→ **Instructions for the task**: Every line below that holds the string "Given" should be copied.

→ **Data records**:
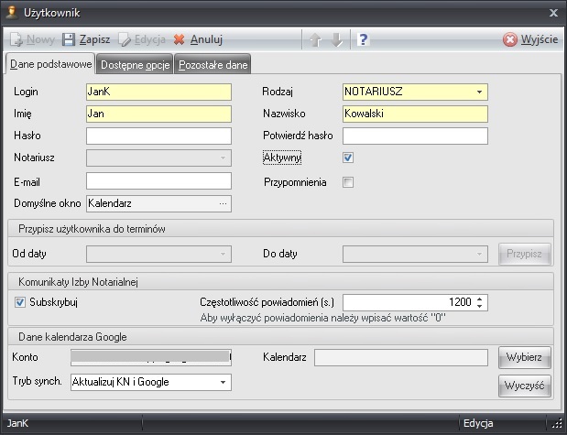Switch to the Dostępne opcje tab
Image resolution: width=567 pixels, height=435 pixels.
(136, 65)
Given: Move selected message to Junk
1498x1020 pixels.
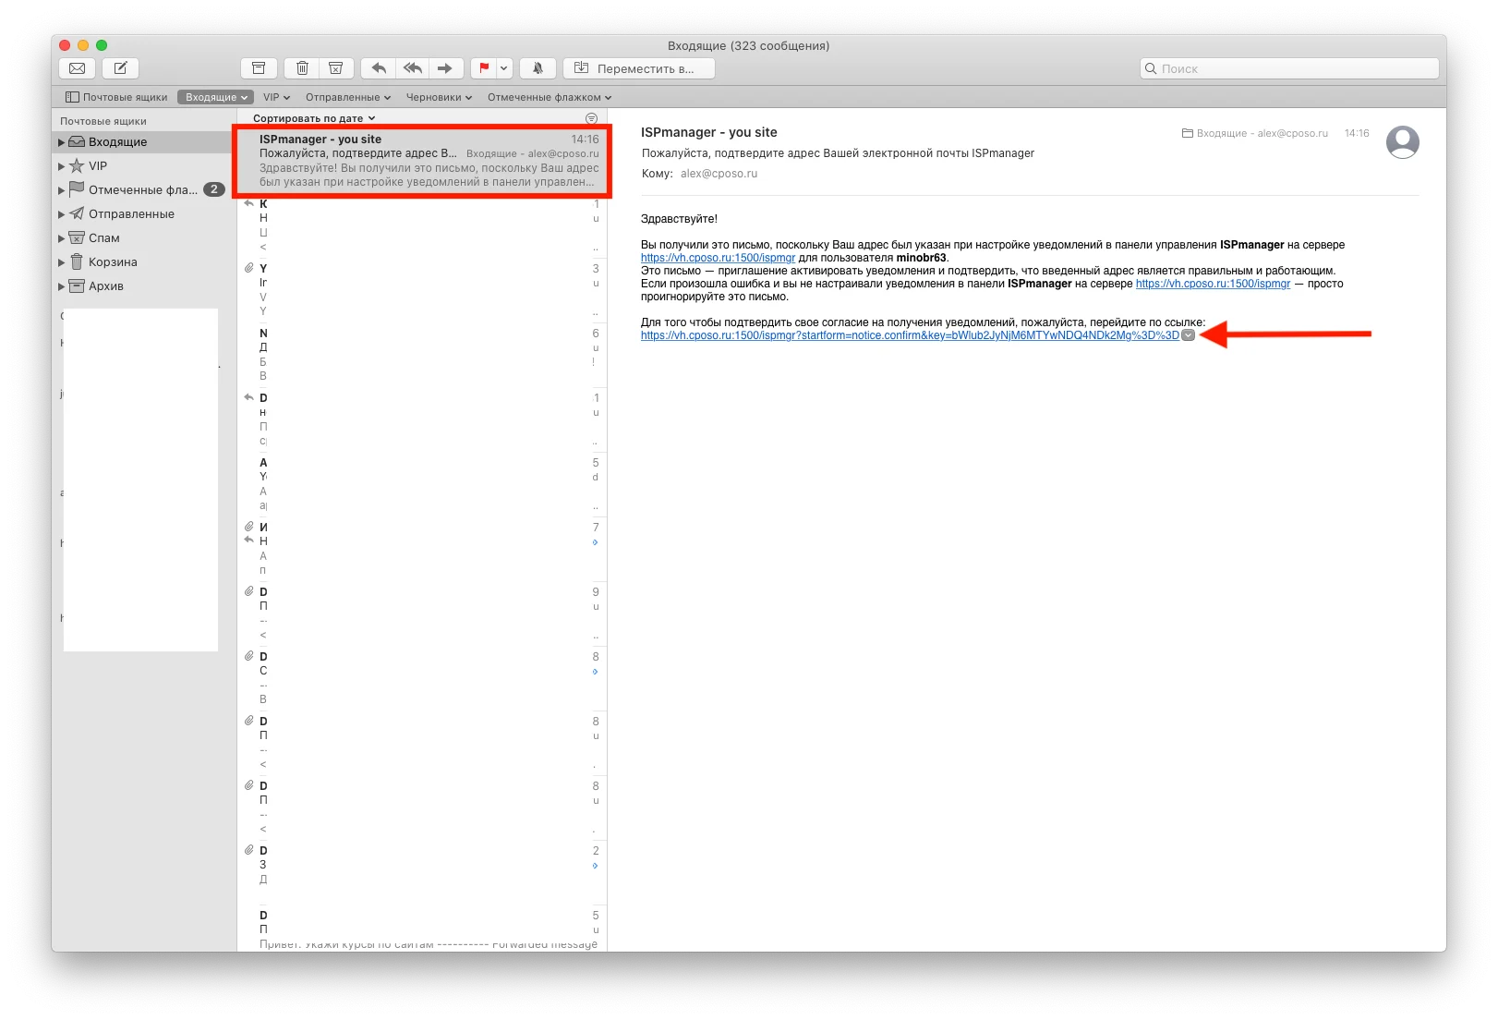Looking at the screenshot, I should tap(336, 68).
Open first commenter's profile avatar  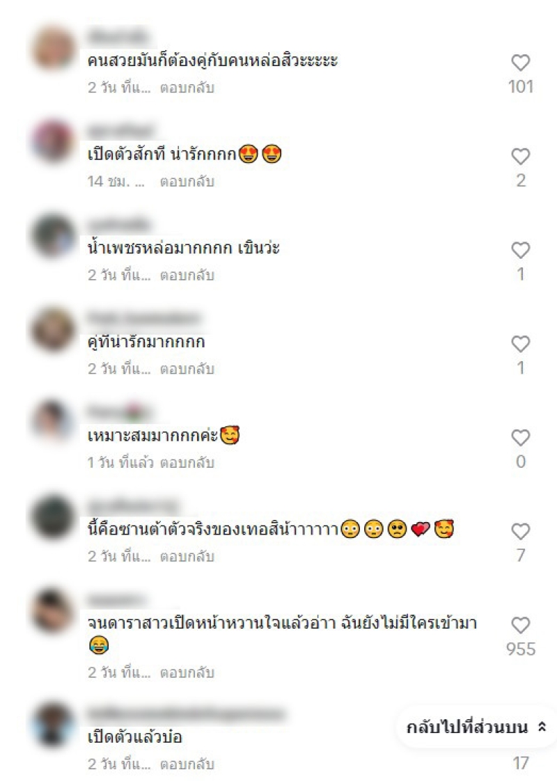tap(53, 48)
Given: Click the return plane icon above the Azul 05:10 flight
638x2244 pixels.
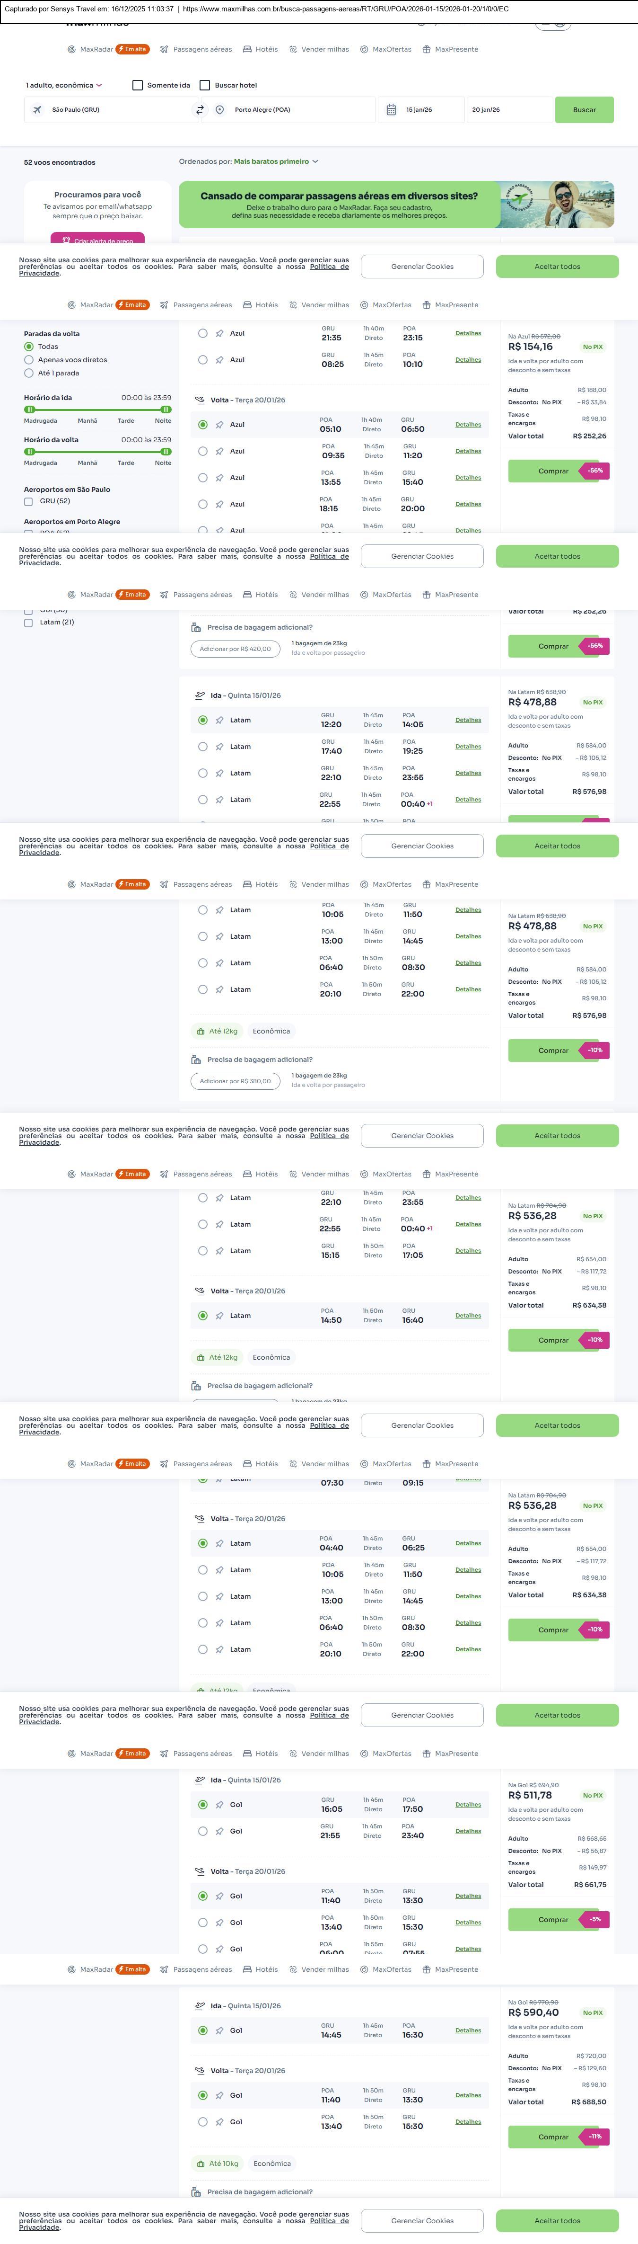Looking at the screenshot, I should pyautogui.click(x=199, y=400).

→ **Task output**:
Given: Move selected message to Junk
Given: Click the return plane icon above the Azul 05:10 flight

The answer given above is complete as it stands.